Thursday, November 1, 2007

Local news media ignore state police funding for casinos

There’s a fascinating article in today’s Pittsburgh Post Gazette on state funding for state police to provide law enforcement and security services at Pennsylvania's six casinos and five horse racetracks. It's a topic that has been completely ignored by the Erie Times-News and other local news media, though they have buried the community in an avalanche of gushing promotional trivia relating to Presque Isle Downs and Casino.

According to the article by the Post Gazette’s Harrisburg bureau reporter Tom Barnes, Governor Ed Rendell has cut the proposed budget for state police coverage of the casinos for the current fiscal year ending June 30 by $3 million from $14.5 to $11.5.

That would reduce state police presence at the casinos from 7 days/24 hours per week to 7 days/16 hours, eliminating the midnight to 8 a.m. shift. The coverage would be stretched even thinner when a seventh casino opens near Harrisburg next year.

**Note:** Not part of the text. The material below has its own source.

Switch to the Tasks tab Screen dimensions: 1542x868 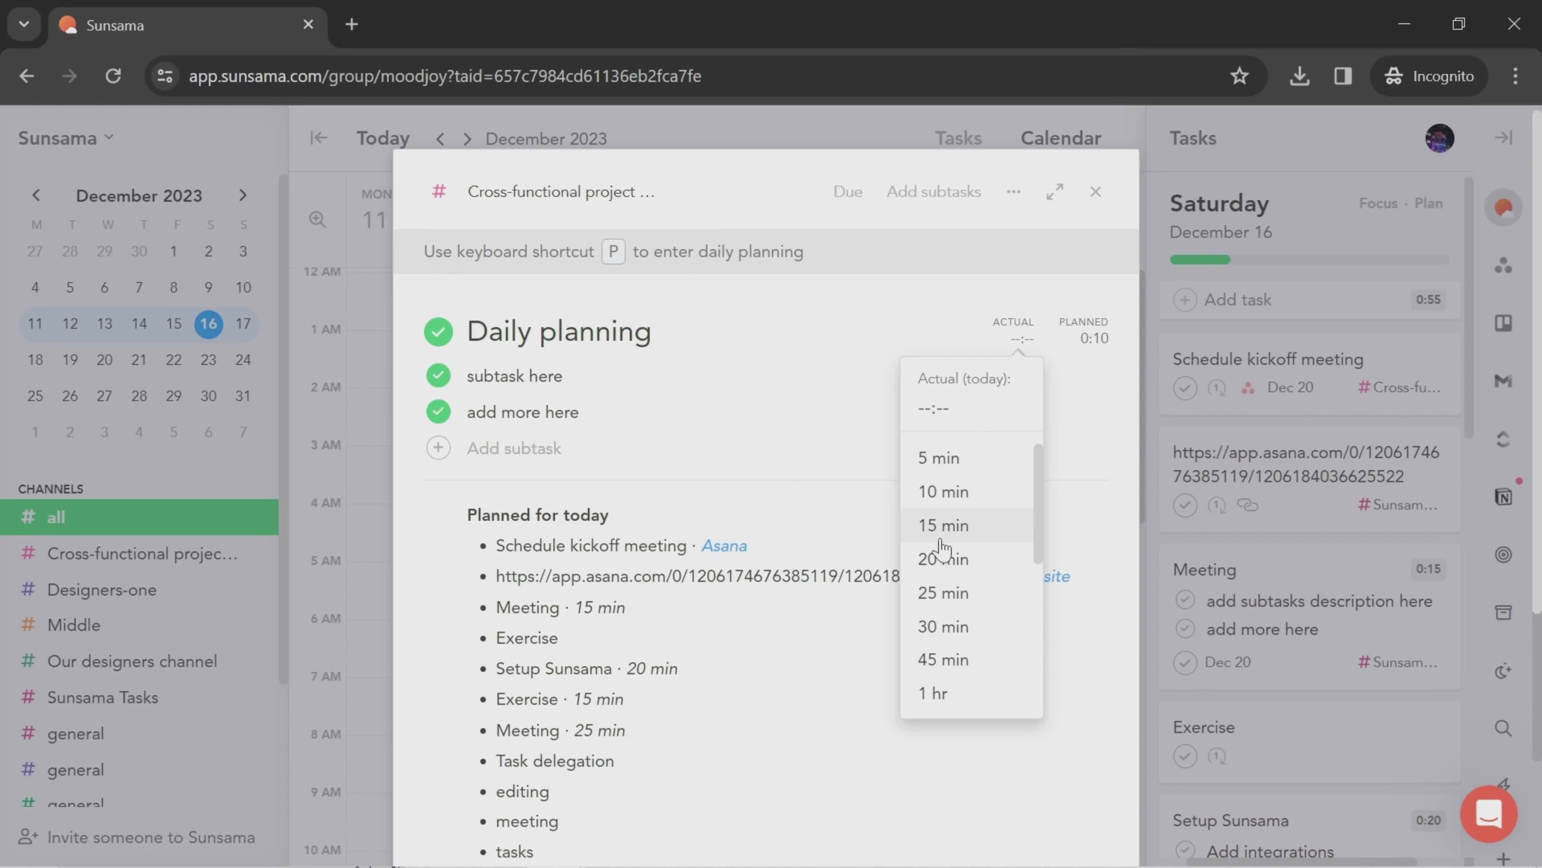click(x=957, y=138)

The funding comes from the 55 percent of gross profits derived from slots which the casinos by law turn over to the state. It also pays for the game-related costs enuring to the state attorney general’s office, the Pennsylvania Gaming Control Board and the state Revenue Dept.

The balance of the state’s slots cut goes to property tax reduction, economic development, payments to the host counties and municipalities, and for horse breeding and training. That means that anything more than the governor’s proposed $11.5 budget for state police casino coverage would come directly from those programs.

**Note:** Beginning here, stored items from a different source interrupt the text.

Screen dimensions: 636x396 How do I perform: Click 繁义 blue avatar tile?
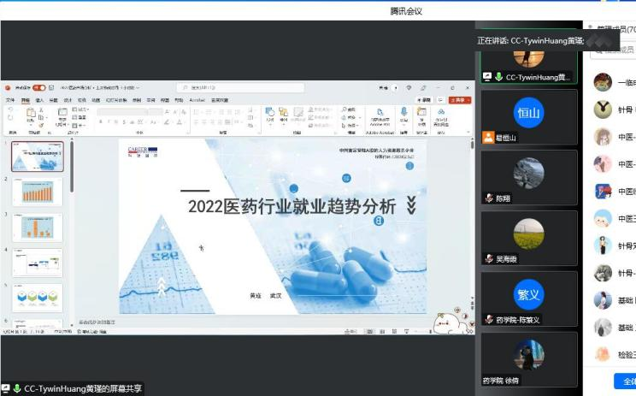coord(528,295)
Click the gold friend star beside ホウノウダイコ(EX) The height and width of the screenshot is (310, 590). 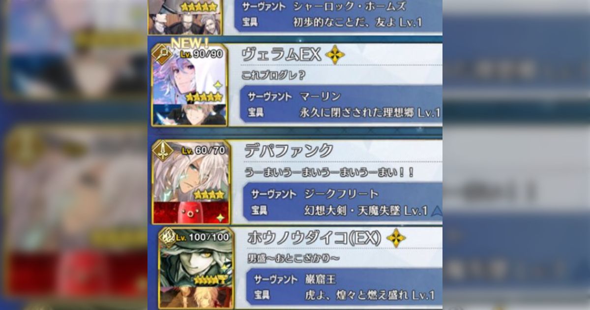[x=396, y=238]
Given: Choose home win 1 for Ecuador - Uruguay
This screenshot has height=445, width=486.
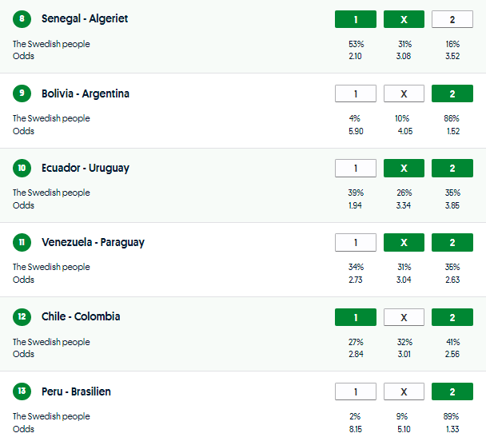Looking at the screenshot, I should pos(356,168).
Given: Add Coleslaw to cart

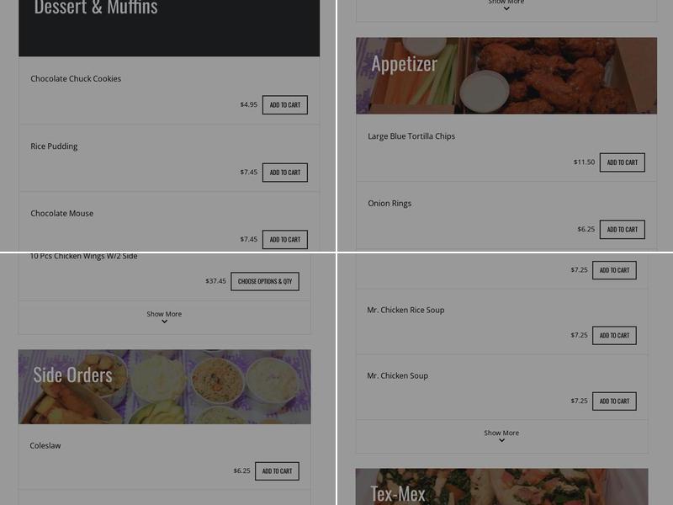Looking at the screenshot, I should (278, 471).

Although a critic of gambling, the Republican state representative from Bucks County, Paul Clymer, was quoted by Barnes as saying: "I'm sympathetic to the needs of the state police. This [gambling] industry is subject to corruption and crime, and we're playing tiddlywinks making sure they have the proper police complement. The casinos complain their financial burden is too heavy, but they're also in the paper bragging about how much money they are making.'' Clymer supports restoring the $3 million cut by the governor because he believes state police should maintain an around-the-clock presence at the casinos.

According to Barnes, the state troopers make sure underage patrons aren't allowed in the slots areas and aren't served alcohol. Working with private security officers, they break up any fights or disturbances. State police also do background checks and fingerprint checks on applicants who seek to work at a casino.

1 comment:

Ralph said...

That is an interesting article. I kind of agree with Clymer. The state is getting a lot of money from the casinos, and I don't see it as a misappropriation of funds to spend a few million dollars to protect our investment, so to speak.

I mean if we let these guys police themselves, there's no telling what sort of trouble it could lead to. Spending $15 million to protect an annual revenue stream of I don't know, but based on our Erie County revenue, I'm assuming it's several hundred million dollars, doesn't seem like a bad deal at all.